Kitty stopped beside Wolverine and kissed his bristly cheek. He responded with a careful hug. "Don't burn any bridges, punkin," he said. He let go and stepped back and Kitty followed Pete out of the room.

"You're just letting her go?" Storm demanded of Wolverine.

"She's an adult, 'Ro."

"It's all that ratty little man's fault," Storm complained. "Kitty never expressed any doubts before she took up with him."

"Before the petite grew up, ya mean?" Gambit murmured. He came to his feet in a lithe move and headed for Domino's office too.

Domino guessed the thief would be making arrangements for under the radar contact with Wisdom and Pryde even after they reached Genosha. With a shrug for Wolverine, leaving him to deal with the sulky Storm and Sam's visible worry, Domino decided she needed to do the same and followed Gambit.

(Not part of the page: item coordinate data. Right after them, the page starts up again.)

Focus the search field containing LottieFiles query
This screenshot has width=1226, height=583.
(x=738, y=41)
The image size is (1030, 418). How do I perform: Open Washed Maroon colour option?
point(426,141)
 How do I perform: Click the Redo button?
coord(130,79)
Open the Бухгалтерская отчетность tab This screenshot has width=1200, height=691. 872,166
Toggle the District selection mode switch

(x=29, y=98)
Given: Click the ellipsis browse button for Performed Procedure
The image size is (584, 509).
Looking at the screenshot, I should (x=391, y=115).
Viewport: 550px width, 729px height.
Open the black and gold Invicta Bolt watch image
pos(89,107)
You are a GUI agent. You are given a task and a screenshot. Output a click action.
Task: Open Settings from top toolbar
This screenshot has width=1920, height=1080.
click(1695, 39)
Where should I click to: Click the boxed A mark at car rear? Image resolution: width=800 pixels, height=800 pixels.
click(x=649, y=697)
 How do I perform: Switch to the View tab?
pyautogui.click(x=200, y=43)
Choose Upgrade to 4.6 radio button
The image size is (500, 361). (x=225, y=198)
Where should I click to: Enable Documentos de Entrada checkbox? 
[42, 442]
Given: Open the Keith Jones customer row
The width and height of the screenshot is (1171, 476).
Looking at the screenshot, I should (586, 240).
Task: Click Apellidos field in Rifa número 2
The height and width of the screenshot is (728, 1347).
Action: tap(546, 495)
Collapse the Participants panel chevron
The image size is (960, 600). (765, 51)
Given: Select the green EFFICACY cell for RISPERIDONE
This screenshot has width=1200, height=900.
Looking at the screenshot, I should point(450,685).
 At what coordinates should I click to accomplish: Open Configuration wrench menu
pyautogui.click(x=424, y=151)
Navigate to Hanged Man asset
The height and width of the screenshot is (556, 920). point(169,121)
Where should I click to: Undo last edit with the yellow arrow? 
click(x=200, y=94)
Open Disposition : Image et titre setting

Cable was still passed out among the abandoned cards and chips on the card table, snoring quietly. She patted his head as she walked by.

"We cannot give up on the Dream, Logan!" Storm exclaimed stridently.

"We can't live in a dream world any longer either, Ororo," Psylocke pointed out in her cool, aristocratic tones.

"Miss Storm, the Professor's Dream ain't the only one," Sam said.

"Sam, you've spent too much time with Nathan."

"Kitty wasn't attacking the Dream, Storm," said the British telepath. "But the Professor's way isn't everyone's."

"I'm very disappointed in you, Elizabeth; you and Sam and Logan and Remy. I expect this sort of pessimism from Cable or Wisdom, but not you. We have to hold onto our beliefs," Storm insisted.

"I ain't sure I wouldn't rather be lumped in with Wisdom and Summers," Wolverine replied. He pulled a cigar from his pocket, sliced the end off with one claw, and lit it. "They know the score. So does Gumbo."

"This isn't a game, Logan, that we're playing to keep score on."

"Nope, darlin', it ain't. "

Psylocke's was the last comment Domino heard.

"It's hard not to hate and fear them back, 'Ro. It's hard to believe anything we've done has made a difference."